Les gens de la rue se baladent souvent avec le fardeau de leurs maigres effets personnels, un couverture, du linge de corps, des vêtements secs. Lorsque de guerre lasse, ils déposent ce barda quelque part, pendant la journée, ils ne le retrouvent presque jamais, lorsque le soir tombe: volé, et évacué par les services de propreté urbaine. D'où cette idée de consignes, à installer dans des lieux publics, inspirée d'une expérience portugaise, qui a montré son utilité et son efficacité.

Le dossier est porté par le groupe Terre, qui assurerait la logistique, le financement et éventuellement la fabrication des casiers, et par deux associations, les Sentinelles de la Nuit et Fleur, qui s'occuperaient  de la surveillance, de l'hygiène, et de l'accompagnement social. Concrètement, six sites ont été choisis, ni trop visibles, ni trop isolés, pour implanter une double rangée de six armoires métalliques. Ce projet a  été plébiscité par plus d'un demi millier de votes citoyens, lors d'une récente consultation populaire des Liégeois sur la manière dont ils voudraient "réinventer" leur ville.

Une question de cohésion sociale

L'administration communale, justement, jusqu'à présent, n'a guère montré d'empressement à ce propos.
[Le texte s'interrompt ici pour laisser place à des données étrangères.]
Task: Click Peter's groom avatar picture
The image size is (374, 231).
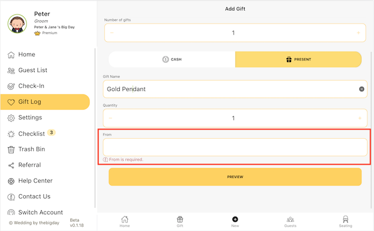Action: click(x=17, y=24)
Mais, comme l'explique David Schena, l'un des promoteurs,"la marginalité n'est pas à la marge d'une métropole: en trois ans, nous avons constaté une hausse de 20% du nombre de personnes qui dorment dehors, et que nous rencontrons lors de nos tournées nocturnes; et comme la réinsertion est un objectif chimérique en cas de déclassement chronique, il faut à la fois rendre de la dignité aux plus précarisés et limiter les nuisances qu'ils peuvent parfois représenter: les "casiers solidaires" rencontrent ce double objectif. Il ne faut pas craindre que le confort relatif qu'ils peuvent apporter conforte les sdf dans leur situation: il n'existe pas de pays de cocagne pour sdf...."

Vaincre les réticences municipales

Les autorités locales sont clairement sollicitées: avec les éducateurs de rues, par exemple, un comité de suivi pourrait être instauré, pour contribuer à la gestion, à l'attribution, aux inspections des dépôts, aux retraits en cas d'hospitalisation ou d'incarcération. Les moyens budgétaires sont qualifiés de dérisoires par les initiateurs, qui comptent interpeller les élus locaux, et qui, quel que soit l'accueil qu'ils reçoivent du côté officiel, ont programmé pour la fin décembre, si les autorisations d'urbanisme sont accordées, l'implantation des douze premiers "casiers solidaires" sur la septantaine prévue.